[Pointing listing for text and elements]
* start *

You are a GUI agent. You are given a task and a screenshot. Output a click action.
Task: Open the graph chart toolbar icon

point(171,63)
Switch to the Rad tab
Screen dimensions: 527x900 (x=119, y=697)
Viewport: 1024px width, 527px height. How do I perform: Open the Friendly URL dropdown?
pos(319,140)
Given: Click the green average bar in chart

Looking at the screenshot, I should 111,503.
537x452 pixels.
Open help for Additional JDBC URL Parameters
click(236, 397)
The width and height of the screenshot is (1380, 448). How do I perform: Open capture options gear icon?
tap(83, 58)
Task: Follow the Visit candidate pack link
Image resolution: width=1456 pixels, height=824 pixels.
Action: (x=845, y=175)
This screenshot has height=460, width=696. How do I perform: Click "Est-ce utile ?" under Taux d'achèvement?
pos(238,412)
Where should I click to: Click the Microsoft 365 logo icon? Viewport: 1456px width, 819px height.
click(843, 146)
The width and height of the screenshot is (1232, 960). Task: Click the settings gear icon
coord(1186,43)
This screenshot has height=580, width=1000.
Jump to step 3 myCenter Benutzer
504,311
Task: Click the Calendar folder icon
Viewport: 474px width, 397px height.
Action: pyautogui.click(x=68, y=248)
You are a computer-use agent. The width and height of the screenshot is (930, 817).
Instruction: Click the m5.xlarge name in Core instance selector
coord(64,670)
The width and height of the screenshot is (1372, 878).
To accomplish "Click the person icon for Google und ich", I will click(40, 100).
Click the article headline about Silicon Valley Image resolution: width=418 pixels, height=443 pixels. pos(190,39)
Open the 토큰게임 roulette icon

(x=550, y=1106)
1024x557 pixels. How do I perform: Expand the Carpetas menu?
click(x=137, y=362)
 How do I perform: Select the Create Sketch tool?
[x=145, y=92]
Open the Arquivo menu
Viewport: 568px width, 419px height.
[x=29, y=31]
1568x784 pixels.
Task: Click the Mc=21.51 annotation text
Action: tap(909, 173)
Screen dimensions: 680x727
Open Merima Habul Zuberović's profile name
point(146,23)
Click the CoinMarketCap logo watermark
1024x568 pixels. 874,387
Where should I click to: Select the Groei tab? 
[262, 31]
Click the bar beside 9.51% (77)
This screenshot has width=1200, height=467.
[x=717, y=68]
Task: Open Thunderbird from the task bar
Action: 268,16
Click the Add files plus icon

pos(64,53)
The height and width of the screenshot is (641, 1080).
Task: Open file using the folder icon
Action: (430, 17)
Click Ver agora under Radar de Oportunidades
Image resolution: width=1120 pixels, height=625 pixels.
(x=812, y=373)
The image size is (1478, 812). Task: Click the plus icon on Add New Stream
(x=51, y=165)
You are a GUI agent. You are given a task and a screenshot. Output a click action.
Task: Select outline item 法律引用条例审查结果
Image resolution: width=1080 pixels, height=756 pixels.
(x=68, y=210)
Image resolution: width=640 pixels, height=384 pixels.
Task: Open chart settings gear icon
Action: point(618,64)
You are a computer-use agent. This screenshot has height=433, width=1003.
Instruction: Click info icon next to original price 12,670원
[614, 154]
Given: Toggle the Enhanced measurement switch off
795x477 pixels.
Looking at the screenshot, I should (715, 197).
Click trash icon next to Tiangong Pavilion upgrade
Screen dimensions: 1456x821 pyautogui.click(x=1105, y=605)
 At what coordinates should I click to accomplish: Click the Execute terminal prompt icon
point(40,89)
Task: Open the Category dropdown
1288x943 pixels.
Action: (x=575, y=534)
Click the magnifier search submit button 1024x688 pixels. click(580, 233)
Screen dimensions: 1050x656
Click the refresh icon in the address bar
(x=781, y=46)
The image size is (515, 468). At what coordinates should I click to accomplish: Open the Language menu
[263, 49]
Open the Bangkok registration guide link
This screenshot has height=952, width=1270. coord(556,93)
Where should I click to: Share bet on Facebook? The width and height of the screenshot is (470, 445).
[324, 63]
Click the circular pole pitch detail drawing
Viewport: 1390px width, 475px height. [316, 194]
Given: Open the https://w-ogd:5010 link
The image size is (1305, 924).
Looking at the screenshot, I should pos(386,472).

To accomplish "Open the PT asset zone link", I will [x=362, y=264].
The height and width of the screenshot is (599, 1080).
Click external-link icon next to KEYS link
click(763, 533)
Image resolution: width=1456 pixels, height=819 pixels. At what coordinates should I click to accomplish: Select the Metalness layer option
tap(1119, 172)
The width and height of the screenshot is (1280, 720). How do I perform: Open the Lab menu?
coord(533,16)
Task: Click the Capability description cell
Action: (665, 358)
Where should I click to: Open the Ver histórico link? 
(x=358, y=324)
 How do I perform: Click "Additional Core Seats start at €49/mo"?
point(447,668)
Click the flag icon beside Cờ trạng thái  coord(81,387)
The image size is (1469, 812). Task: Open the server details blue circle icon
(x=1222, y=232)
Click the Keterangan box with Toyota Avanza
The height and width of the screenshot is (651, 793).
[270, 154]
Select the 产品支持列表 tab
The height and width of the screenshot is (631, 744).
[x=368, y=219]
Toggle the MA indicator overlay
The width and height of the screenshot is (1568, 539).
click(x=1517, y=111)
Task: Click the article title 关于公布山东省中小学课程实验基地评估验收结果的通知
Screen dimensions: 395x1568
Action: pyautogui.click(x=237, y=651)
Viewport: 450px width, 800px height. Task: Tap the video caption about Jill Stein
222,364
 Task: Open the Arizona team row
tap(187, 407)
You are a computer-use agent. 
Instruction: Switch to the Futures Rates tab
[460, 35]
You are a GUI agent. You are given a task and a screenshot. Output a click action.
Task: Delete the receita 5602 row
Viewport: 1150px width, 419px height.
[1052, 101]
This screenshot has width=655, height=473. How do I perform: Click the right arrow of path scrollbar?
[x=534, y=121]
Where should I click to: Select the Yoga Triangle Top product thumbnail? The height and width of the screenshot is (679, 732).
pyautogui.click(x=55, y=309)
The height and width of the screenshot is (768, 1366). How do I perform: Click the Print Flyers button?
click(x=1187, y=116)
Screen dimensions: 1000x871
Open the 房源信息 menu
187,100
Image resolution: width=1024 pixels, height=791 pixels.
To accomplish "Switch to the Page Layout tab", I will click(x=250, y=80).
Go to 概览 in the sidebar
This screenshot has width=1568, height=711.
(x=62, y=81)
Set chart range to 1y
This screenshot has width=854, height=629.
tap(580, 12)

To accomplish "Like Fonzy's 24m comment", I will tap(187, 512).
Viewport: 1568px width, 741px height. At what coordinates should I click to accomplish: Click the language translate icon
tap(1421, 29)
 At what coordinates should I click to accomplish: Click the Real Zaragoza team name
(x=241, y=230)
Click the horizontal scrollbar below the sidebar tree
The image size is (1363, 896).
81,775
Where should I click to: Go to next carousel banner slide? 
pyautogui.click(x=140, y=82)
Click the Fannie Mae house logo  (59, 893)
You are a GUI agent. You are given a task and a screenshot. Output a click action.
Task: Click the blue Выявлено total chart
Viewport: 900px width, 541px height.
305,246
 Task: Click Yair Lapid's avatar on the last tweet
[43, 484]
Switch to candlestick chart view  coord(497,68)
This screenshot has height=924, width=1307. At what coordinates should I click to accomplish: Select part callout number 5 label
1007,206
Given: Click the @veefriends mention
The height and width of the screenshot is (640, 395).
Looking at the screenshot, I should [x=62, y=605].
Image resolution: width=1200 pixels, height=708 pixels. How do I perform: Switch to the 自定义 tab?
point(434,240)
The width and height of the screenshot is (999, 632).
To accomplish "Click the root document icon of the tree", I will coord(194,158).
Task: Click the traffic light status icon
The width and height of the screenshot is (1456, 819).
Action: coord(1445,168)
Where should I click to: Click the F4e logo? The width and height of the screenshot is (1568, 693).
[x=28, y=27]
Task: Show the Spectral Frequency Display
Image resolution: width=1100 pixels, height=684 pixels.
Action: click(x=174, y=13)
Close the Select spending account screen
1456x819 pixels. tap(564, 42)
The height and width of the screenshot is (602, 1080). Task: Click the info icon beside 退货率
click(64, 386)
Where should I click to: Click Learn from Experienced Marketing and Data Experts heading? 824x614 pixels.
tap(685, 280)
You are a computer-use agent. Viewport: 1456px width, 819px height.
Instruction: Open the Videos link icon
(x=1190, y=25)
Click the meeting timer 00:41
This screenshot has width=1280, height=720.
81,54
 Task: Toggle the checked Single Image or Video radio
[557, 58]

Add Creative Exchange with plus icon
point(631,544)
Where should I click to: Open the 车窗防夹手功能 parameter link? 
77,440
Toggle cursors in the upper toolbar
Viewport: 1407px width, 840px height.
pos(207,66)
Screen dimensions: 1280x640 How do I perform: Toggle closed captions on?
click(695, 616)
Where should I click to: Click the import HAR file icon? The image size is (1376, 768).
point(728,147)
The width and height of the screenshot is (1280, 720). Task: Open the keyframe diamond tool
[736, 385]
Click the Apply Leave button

* end *

THE REQUEST: Please arrange the listing lines from the line with "Switch to candlestick" to the line with "click(64, 386)", both included, as a Markdown table with the columns Row and Listing line. Leave out blank lines.

CORRECT RESPONSE:
| Row | Listing line |
|---|---|
| 1 | Switch to candlestick chart view  coord(497,68) |
| 2 | This screenshot has height=924, width=1307. At what coordinates should I click to accomplish: Select part callout number 5 label |
| 3 | 1007,206 |
| 4 | Given: Click the @veefriends mention |
| 5 | The height and width of the screenshot is (640, 395). |
| 6 | Looking at the screenshot, I should [x=62, y=605]. |
| 7 | Image resolution: width=1200 pixels, height=708 pixels. How do I perform: Switch to the 自定义 tab? |
| 8 | point(434,240) |
| 9 | The width and height of the screenshot is (999, 632). |
| 10 | To accomplish "Click the root document icon of the tree", I will coord(194,158). |
| 11 | Task: Click the traffic light status icon |
| 12 | The width and height of the screenshot is (1456, 819). |
| 13 | Action: coord(1445,168) |
| 14 | Where should I click to: Click the F4e logo? The width and height of the screenshot is (1568, 693). |
| 15 | [x=28, y=27] |
| 16 | Task: Show the Spectral Frequency Display |
| 17 | Image resolution: width=1100 pixels, height=684 pixels. |
| 18 | Action: click(x=174, y=13) |
| 19 | Close the Select spending account screen |
| 20 | 1456x819 pixels. tap(564, 42) |
| 21 | The height and width of the screenshot is (602, 1080). Task: Click the info icon beside 退货率 |
| 22 | click(64, 386) |